Ohio is beginning to push its claim as the birthplace of aviation -- its new auto license plates proclaim this. The Wright Brothers were from Dayton, and after their first flights in North Carolina, where they went because they were looking for bad weather, they returned home for a few years of further testing. The Army used McCook Field near Dayton for its early testing, and it was here that the museum began in 1923. While there are displays about Leonardo da Vinci and gliders, the oldest real planes are a 1909 Bleriot (the kind that amazed the world by flying across the English Channel) and a modified Wright Brothers Model B Flyer from the same era.

Nearby is a letter from the government telling the brothers to forget their silly idea. It took President Theodore Roosevelt's personal intervention to get the military interested in aviation. Some two dozen foreign aircraft are in the collection, with almost all the World War I group foreign-made because that was what U.S. pilots flew. Startling is the Fokker D VII, decorated in the colors of German pilot Lt. Rudolph Stark -- World War I dabbled camouflage and pink.

Some of the planes are unique in that they were used by famous people in infamous situations, and some are rare surviving examples of their type. One of the stars of the World War II era is a sleek P-61 Northrop Black Widow fighter, almost totally black to blend into the night in which it fought. There also is the inadvertent World War II British semi-stealth fighter, the DeHavilland Mosquito, which made only a faint impression on German radar because it was made mostly of wood.

Then came the jets. America's first operating jet, the F-80 Lockheed Shooting Star, is there, but so are earlier jets, the P-59 Bell Aeracomet, begun in 1942, and a German ME-262, which caused havoc late in the war.

The P-59 is in the museum's two-part annex, the part devoted to research and development aircraft. Among other planes in this hangar are a Lockheed F-12, a forerunner of the SR-71 spy plane; the North American F-107, which cost $30.8 million and was used for less than a year; and Republic's F-91, which had a top speed of 984 mph, but could stay aloft only 25 minutes at a time.

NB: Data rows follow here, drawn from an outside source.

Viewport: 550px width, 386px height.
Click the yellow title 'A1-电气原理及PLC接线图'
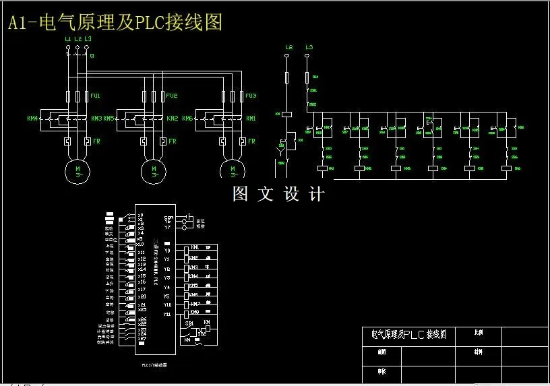pyautogui.click(x=115, y=24)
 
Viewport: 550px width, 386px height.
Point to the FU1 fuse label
pyautogui.click(x=95, y=96)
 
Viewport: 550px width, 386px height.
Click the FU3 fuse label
pyautogui.click(x=251, y=96)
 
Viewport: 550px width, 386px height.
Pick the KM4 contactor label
pyautogui.click(x=32, y=119)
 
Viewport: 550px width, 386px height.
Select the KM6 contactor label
pyautogui.click(x=187, y=119)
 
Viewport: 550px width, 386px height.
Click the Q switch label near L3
pyautogui.click(x=92, y=56)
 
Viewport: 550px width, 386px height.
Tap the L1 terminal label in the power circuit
pyautogui.click(x=67, y=39)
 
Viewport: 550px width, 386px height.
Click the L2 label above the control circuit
pyautogui.click(x=288, y=47)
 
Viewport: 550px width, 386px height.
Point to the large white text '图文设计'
pyautogui.click(x=278, y=194)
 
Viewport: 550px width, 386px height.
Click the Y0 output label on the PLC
pyautogui.click(x=167, y=250)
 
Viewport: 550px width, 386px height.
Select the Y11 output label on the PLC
pyautogui.click(x=167, y=314)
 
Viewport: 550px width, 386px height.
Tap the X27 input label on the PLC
pyautogui.click(x=142, y=339)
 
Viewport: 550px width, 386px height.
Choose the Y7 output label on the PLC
pyautogui.click(x=167, y=228)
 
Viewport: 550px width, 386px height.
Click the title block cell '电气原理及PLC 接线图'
pyautogui.click(x=404, y=334)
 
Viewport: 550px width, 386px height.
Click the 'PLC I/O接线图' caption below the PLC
pyautogui.click(x=154, y=364)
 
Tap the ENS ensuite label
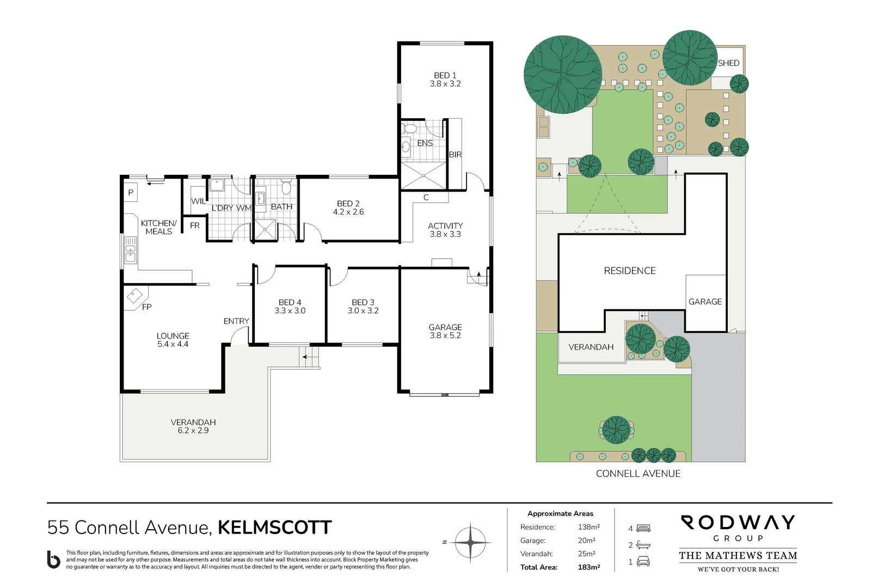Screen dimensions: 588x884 (x=425, y=143)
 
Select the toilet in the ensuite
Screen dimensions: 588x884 (x=410, y=129)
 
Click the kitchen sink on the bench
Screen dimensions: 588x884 (x=131, y=250)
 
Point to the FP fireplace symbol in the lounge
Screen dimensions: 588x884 (x=134, y=296)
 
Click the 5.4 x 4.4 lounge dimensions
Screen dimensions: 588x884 (x=173, y=344)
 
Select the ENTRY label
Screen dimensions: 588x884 (x=236, y=321)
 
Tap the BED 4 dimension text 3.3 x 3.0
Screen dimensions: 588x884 (x=290, y=311)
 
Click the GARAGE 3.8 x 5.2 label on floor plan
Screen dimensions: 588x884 (x=445, y=331)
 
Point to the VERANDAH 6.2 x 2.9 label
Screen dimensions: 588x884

It's safe to assume that if it was Air Force and flew, it probably is here. And toss in a couple of rockets, missiles and spacecraft for good measure.

WHEN YOU GO ...

Getting there: The museum is just east of Dayton, Ohio, close to Interstate 70, about an hour west of Columbus. Exit at Interstate 675 south; signs for the museum appear after about nine miles.

Tours: These are worth taking because the guides offer information not provided elsewhere. Guides must cover a lot of ground quickly, so plan on also going through alone for the more complete visit.

Activities: An Imax theater has several showings daily, and there's a British Harrier jump jet simulator.

Hours: 9 a.m. to 5 p.m. daily, except Thanksgiving, Christmas and New Year's.

Cost: Admission and parking free.

Information: 937-255-3284; Web site: www.wpafb.af.mil/museum.